• PROVIDED RECORDS
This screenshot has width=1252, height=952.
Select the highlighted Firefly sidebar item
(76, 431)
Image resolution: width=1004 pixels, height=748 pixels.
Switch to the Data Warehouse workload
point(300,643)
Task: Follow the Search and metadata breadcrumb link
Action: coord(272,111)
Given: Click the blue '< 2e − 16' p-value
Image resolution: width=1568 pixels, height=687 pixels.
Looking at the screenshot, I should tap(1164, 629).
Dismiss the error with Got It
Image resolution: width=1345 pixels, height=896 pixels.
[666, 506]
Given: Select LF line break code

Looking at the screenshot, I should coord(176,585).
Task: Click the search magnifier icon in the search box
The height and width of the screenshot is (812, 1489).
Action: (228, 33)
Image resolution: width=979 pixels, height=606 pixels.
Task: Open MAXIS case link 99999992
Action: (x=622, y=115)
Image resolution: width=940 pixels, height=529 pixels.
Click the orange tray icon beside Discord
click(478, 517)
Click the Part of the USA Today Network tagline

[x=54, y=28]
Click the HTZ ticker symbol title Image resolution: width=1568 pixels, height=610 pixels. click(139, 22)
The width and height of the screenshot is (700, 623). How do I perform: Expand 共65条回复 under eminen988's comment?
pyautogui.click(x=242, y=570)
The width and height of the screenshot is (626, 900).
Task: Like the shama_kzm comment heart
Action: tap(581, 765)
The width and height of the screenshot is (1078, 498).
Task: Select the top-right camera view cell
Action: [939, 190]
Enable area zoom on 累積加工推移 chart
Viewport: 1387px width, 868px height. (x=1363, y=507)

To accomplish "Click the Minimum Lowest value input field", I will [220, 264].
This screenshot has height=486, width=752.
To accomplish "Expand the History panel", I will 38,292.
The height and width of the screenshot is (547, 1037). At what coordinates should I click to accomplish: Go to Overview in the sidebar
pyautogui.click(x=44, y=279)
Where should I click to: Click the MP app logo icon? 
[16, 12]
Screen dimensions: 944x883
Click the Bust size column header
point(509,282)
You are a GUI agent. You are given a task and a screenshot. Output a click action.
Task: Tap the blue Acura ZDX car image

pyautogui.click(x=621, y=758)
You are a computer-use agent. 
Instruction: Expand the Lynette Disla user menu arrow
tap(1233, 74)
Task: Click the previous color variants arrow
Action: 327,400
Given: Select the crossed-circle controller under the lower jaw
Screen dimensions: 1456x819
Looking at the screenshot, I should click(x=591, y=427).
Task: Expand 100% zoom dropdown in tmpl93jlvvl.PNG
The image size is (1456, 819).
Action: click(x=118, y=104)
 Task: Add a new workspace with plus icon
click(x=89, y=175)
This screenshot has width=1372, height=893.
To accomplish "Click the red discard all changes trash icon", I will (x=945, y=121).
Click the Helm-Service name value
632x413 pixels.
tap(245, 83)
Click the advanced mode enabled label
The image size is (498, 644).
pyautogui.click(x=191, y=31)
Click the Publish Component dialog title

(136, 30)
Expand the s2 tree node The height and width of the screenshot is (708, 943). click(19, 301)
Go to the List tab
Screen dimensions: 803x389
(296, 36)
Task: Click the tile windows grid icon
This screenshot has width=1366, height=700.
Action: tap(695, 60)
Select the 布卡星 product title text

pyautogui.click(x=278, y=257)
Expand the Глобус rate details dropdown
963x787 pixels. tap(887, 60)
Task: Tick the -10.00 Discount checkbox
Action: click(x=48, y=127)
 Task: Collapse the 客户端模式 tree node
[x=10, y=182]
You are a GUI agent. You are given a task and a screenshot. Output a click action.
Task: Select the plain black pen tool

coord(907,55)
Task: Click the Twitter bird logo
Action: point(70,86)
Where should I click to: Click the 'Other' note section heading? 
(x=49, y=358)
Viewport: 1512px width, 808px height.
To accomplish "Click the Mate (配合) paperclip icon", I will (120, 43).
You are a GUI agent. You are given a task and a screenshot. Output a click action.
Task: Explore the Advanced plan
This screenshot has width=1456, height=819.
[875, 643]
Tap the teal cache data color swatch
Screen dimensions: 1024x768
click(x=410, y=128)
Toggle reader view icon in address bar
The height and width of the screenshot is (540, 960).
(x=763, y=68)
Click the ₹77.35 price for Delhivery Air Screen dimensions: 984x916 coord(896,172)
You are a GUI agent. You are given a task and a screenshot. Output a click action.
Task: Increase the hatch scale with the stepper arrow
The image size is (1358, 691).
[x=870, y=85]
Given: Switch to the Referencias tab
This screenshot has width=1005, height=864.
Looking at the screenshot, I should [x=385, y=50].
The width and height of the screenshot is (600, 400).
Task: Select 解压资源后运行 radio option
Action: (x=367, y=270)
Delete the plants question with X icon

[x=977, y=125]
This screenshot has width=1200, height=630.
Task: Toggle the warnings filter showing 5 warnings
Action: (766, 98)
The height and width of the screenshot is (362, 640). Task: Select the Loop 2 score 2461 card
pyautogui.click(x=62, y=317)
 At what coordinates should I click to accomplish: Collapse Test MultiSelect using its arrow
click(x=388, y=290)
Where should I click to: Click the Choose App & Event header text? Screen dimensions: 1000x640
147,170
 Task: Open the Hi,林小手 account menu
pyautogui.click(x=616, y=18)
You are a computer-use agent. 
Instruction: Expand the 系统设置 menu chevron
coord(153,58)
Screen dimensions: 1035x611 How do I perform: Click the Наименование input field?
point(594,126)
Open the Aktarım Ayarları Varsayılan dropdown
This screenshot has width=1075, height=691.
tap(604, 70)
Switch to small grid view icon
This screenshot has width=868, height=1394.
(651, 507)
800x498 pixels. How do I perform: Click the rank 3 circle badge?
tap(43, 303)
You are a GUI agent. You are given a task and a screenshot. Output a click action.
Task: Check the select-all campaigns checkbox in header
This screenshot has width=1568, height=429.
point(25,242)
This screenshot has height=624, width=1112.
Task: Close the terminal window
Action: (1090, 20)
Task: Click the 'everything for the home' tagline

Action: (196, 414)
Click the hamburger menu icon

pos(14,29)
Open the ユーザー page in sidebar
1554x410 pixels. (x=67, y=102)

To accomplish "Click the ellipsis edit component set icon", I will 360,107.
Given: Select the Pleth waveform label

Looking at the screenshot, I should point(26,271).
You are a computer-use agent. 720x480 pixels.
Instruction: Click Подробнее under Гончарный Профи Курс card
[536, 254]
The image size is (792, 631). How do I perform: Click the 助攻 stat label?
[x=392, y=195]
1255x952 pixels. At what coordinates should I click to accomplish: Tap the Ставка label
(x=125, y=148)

• TO BE DONE
Extract every line from the records above verbatim, with nothing added or left out.

• EXERCISE SOLUTION
This screenshot has width=1252, height=952.
Select the highlighted Firefly sidebar item
(76, 431)
Image resolution: width=1004 pixels, height=748 pixels.
Switch to the Data Warehouse workload
point(300,643)
Task: Follow the Search and metadata breadcrumb link
Action: coord(272,111)
Given: Click the blue '< 2e − 16' p-value
Image resolution: width=1568 pixels, height=687 pixels.
Looking at the screenshot, I should tap(1164, 629).
Dismiss the error with Got It
Image resolution: width=1345 pixels, height=896 pixels.
[666, 506]
Given: Select LF line break code

Looking at the screenshot, I should coord(176,585).
Task: Click the search magnifier icon in the search box
The height and width of the screenshot is (812, 1489).
Action: (228, 33)
Image resolution: width=979 pixels, height=606 pixels.
Task: Open MAXIS case link 99999992
Action: (x=622, y=115)
Image resolution: width=940 pixels, height=529 pixels.
Click the orange tray icon beside Discord
click(478, 517)
Click the Part of the USA Today Network tagline

[x=54, y=28]
Click the HTZ ticker symbol title Image resolution: width=1568 pixels, height=610 pixels. click(139, 22)
The width and height of the screenshot is (700, 623). How do I perform: Expand 共65条回复 under eminen988's comment?
pyautogui.click(x=242, y=570)
The width and height of the screenshot is (626, 900).
Task: Like the shama_kzm comment heart
Action: tap(581, 765)
The width and height of the screenshot is (1078, 498).
Task: Select the top-right camera view cell
Action: [939, 190]
Enable area zoom on 累積加工推移 chart
Viewport: 1387px width, 868px height. (x=1363, y=507)

To accomplish "Click the Minimum Lowest value input field", I will [220, 264].
This screenshot has height=486, width=752.
To accomplish "Expand the History panel", I will 38,292.
The height and width of the screenshot is (547, 1037). At what coordinates should I click to accomplish: Go to Overview in the sidebar
pyautogui.click(x=44, y=279)
Where should I click to: Click the MP app logo icon? 
[16, 12]
Screen dimensions: 944x883
Click the Bust size column header
point(509,282)
You are a GUI agent. You are given a task and a screenshot. Output a click action.
Task: Tap the blue Acura ZDX car image

pyautogui.click(x=621, y=758)
You are a computer-use agent. 
Instruction: Expand the Lynette Disla user menu arrow
tap(1233, 74)
Task: Click the previous color variants arrow
Action: 327,400
Given: Select the crossed-circle controller under the lower jaw
Screen dimensions: 1456x819
Looking at the screenshot, I should click(x=591, y=427).
Task: Expand 100% zoom dropdown in tmpl93jlvvl.PNG
The image size is (1456, 819).
Action: click(x=118, y=104)
 Task: Add a new workspace with plus icon
click(x=89, y=175)
This screenshot has width=1372, height=893.
To accomplish "Click the red discard all changes trash icon", I will (x=945, y=121).
Click the Helm-Service name value
632x413 pixels.
tap(245, 83)
Click the advanced mode enabled label
The image size is (498, 644).
pyautogui.click(x=191, y=31)
Click the Publish Component dialog title

(136, 30)
Expand the s2 tree node The height and width of the screenshot is (708, 943). click(19, 301)
Go to the List tab
Screen dimensions: 803x389
(296, 36)
Task: Click the tile windows grid icon
This screenshot has width=1366, height=700.
Action: tap(695, 60)
Select the 布卡星 product title text

pyautogui.click(x=278, y=257)
Expand the Глобус rate details dropdown
963x787 pixels. tap(887, 60)
Task: Tick the -10.00 Discount checkbox
Action: click(x=48, y=127)
 Task: Collapse the 客户端模式 tree node
[x=10, y=182]
You are a GUI agent. You are given a task and a screenshot. Output a click action.
Task: Select the plain black pen tool

coord(907,55)
Task: Click the Twitter bird logo
Action: point(70,86)
Where should I click to: Click the 'Other' note section heading? 
(x=49, y=358)
Viewport: 1512px width, 808px height.
To accomplish "Click the Mate (配合) paperclip icon", I will (120, 43).
You are a GUI agent. You are given a task and a screenshot. Output a click action.
Task: Explore the Advanced plan
This screenshot has width=1456, height=819.
[875, 643]
Tap the teal cache data color swatch
Screen dimensions: 1024x768
click(x=410, y=128)
Toggle reader view icon in address bar
The height and width of the screenshot is (540, 960).
(x=763, y=68)
Click the ₹77.35 price for Delhivery Air Screen dimensions: 984x916 coord(896,172)
You are a GUI agent. You are given a task and a screenshot. Output a click action.
Task: Increase the hatch scale with the stepper arrow
The image size is (1358, 691).
[x=870, y=85]
Given: Switch to the Referencias tab
This screenshot has width=1005, height=864.
Looking at the screenshot, I should [x=385, y=50].
The width and height of the screenshot is (600, 400).
Task: Select 解压资源后运行 radio option
Action: (x=367, y=270)
Delete the plants question with X icon

[x=977, y=125]
This screenshot has width=1200, height=630.
Task: Toggle the warnings filter showing 5 warnings
Action: (766, 98)
The height and width of the screenshot is (362, 640). Task: Select the Loop 2 score 2461 card
pyautogui.click(x=62, y=317)
 At what coordinates should I click to accomplish: Collapse Test MultiSelect using its arrow
click(x=388, y=290)
Where should I click to: Click the Choose App & Event header text? Screen dimensions: 1000x640
147,170
 Task: Open the Hi,林小手 account menu
pyautogui.click(x=616, y=18)
You are a computer-use agent. 
Instruction: Expand the 系统设置 menu chevron
coord(153,58)
Screen dimensions: 1035x611 How do I perform: Click the Наименование input field?
point(594,126)
Open the Aktarım Ayarları Varsayılan dropdown
This screenshot has width=1075, height=691.
tap(604, 70)
Switch to small grid view icon
This screenshot has width=868, height=1394.
(651, 507)
800x498 pixels. How do I perform: Click the rank 3 circle badge?
tap(43, 303)
You are a GUI agent. You are given a task and a screenshot. Output a click action.
Task: Check the select-all campaigns checkbox in header
This screenshot has width=1568, height=429.
point(25,242)
This screenshot has height=624, width=1112.
Task: Close the terminal window
Action: (1090, 20)
Task: Click the 'everything for the home' tagline

Action: (196, 414)
Click the hamburger menu icon

pos(14,29)
Open the ユーザー page in sidebar
1554x410 pixels. (x=67, y=102)

To accomplish "Click the ellipsis edit component set icon", I will 360,107.
Given: Select the Pleth waveform label

Looking at the screenshot, I should point(26,271).
You are a computer-use agent. 720x480 pixels.
Instruction: Click Подробнее under Гончарный Профи Курс card
[536, 254]
The image size is (792, 631). How do I perform: Click the 助攻 stat label?
[x=392, y=195]
1255x952 pixels. At what coordinates should I click to accomplish: Tap the Ставка label
(x=125, y=148)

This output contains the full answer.